*TRAVAIL À FAIRE*
[a] D'après le texte sur Mononoke, de quelle œuvre Mononoke est-il le spin-off ?
[b] Poursuivez le texte sur Mononoke après sa dernière phrase.

*TEXTE*
┄┄┄┄┄┄
Mononoke : la couleur au service du fantastique.

Pendant ce confinement, j’ai eu le temps de réfléchir aux choses de la vie et en particulier de la mienne, parce que j’aime bien les clichés. C’est ainsi que mes pensées philosophiques ont pris pour sujet ma vieille passion pour les animes japonais. Quand s’est-elle éveillée, développée, enracinée ? C’est une question existentielle comme une autre.

Dans cette introspection, je n’ai pas pris en compte DBZ, Yu Gi Oh, Princesse Sarah, Olive et Tom, Jeanne et Serge ou Hamtaro (Midi les zouzou, tmtc), même s’ils ont bercé mon enfance. À cette époque, je les considérais comme de simples dessins animés, n’ayant aucune idée de ce qu’était un anime. J’ai aussi vite passé One Piece, Naruto ou Fullmetal Alchemist qui font partie des premiers animes que j’ai réellement suivis, encore jeune pubère.

Cette passion s’est renforcée durant mon adolescence lors de la découverte d’œuvres avec des thèmes plus sombres, plus psychologiques, mais surtout, aux graphismes atypiques. C’est ici qu’entre en scène Mononoke. Bon, vous allez me dire : « Mais c’est le spin-off d’Ayakashi : Japanese Classic Horror, donc tu devrais d’abord nous parler de lui ! ». Patience lectrices, lecteurs !
Même si Ayakashi a été le premier sorti, c’est bien Mononoke qui m’a le plus marqué tant esthétiquement que par sa mise en scène. Ainsi, voici la première œuvre qui ouvre l’arcane des animes sacrés, selon Tobye. On reste dans du subjectif, évidemment. Par exemple, Narfi mettrait dans sa sélection Jojo’s Bizarre Adventure, ce qui est une hérésie selon moi. Mais c’est un autre débat et ce vieux bougre ne désespère pas de me convaincre, un jour.
┄┄┄┄┄┄
*DONNÉES SOURCES*
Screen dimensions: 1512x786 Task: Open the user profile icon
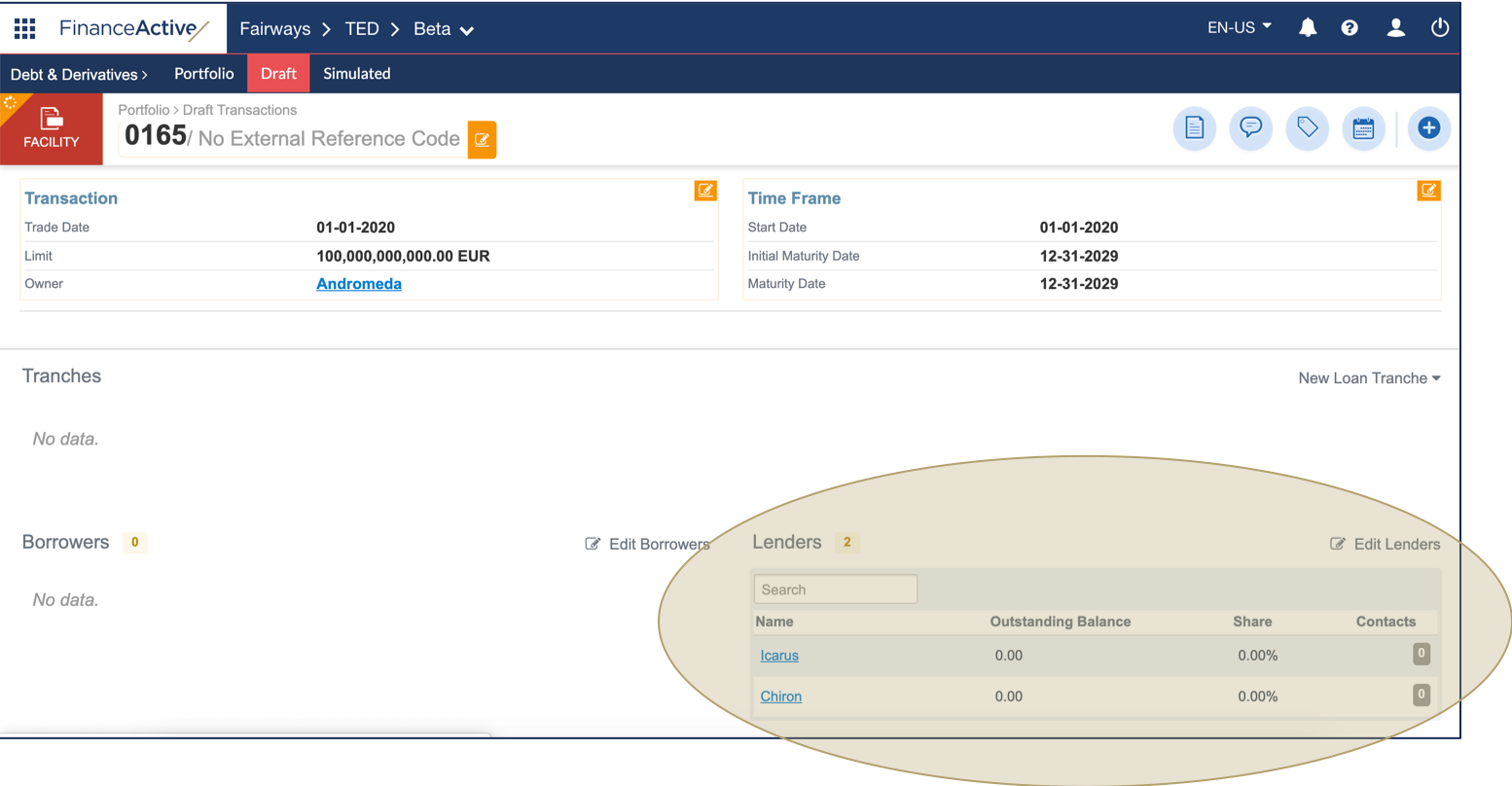point(1395,28)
┄┄┄┄┄┄
*RÉPONSES*
[a] D'Ayakashi : Japanese Classic Horror.

[b]
 

© Toei Animation

Bon, de quoi ça cause ?

Mononoke est un seinen centré sur le personnage de l’Apothicaire que l’on rencontre lors du dernier arc « Bakeneko » d’Ayakashi : Japanese Classic Horror (2006). L’anime a été produit par le studio Toei Animation en 2007 et se compose de 12 épisodes, disponibles sur Youtube. La dessinatrice Ninagawa Yaeko lui a consacré une version manga.

À travers différentes histoires, nous suivons les aventures d’un apothicaire ambulant. Plutôt que soigner les migraines, ce personnage mystérieux est capable de ressentir la présence d’esprits malveillants appelés « mononoke ». Et accessoirement, il les combat avec l’aide d’une épée spirituelle pour les purifier. Rien que ça. Mais l’exorcisme n’est possible que si l’Apothicaire a connaissance de trois éléments sur le mononoke : sa Forme (Katachi), sa Vérité (Makoto) et sa Raison (Kotowari). Après ça, l’épée peut s’ouvrir et les carottes sont cuites pour la créature.

Le monstre est un homme et l’homme, un monstre.

Finalement, qu’est-ce qu’un mononoke ? Cet article n’est pas là pour en faire une définition exhaustive, loin de là. Le sujet est tellement complexe qu’il mérite un dossier complet et Petrocore est bien plus calé sur la question ! Mais pour faire simple, c’est un ancien terme japonais pour désigner l’ensemble des yōkai. Ces êtres surnaturels peuvent prendre différentes formes que ce soit un démon, une divinité, un esprit, un humain, un objet, un animal… Cette idée est bien représentée dans l’anime où l’on croise plusieurs types de mononoke : Les ayakashi, esprits des eaux et des mers ou les bakeneko qui sont des esprits de chats et j’en passe.

 

Un ayakashi, qu’on n’aimerait même pas en sashimi. © Toei Animation
© Toei Animation

On pourrait traduire mononoke par « monstre » ou « esprit d’une chose ». Ces créatures apparaissent à la suite d’événements physiques et/ou moraux violents, en se nourrissant des émotions qu’ils suscitent (peur, colère, jalousie, culpabilité, etc.). Elles assimilent les sentiments des victimes ou/et possèdent leur esprit, ceci afin de se venger des personnes qui ont outragé leur hôte.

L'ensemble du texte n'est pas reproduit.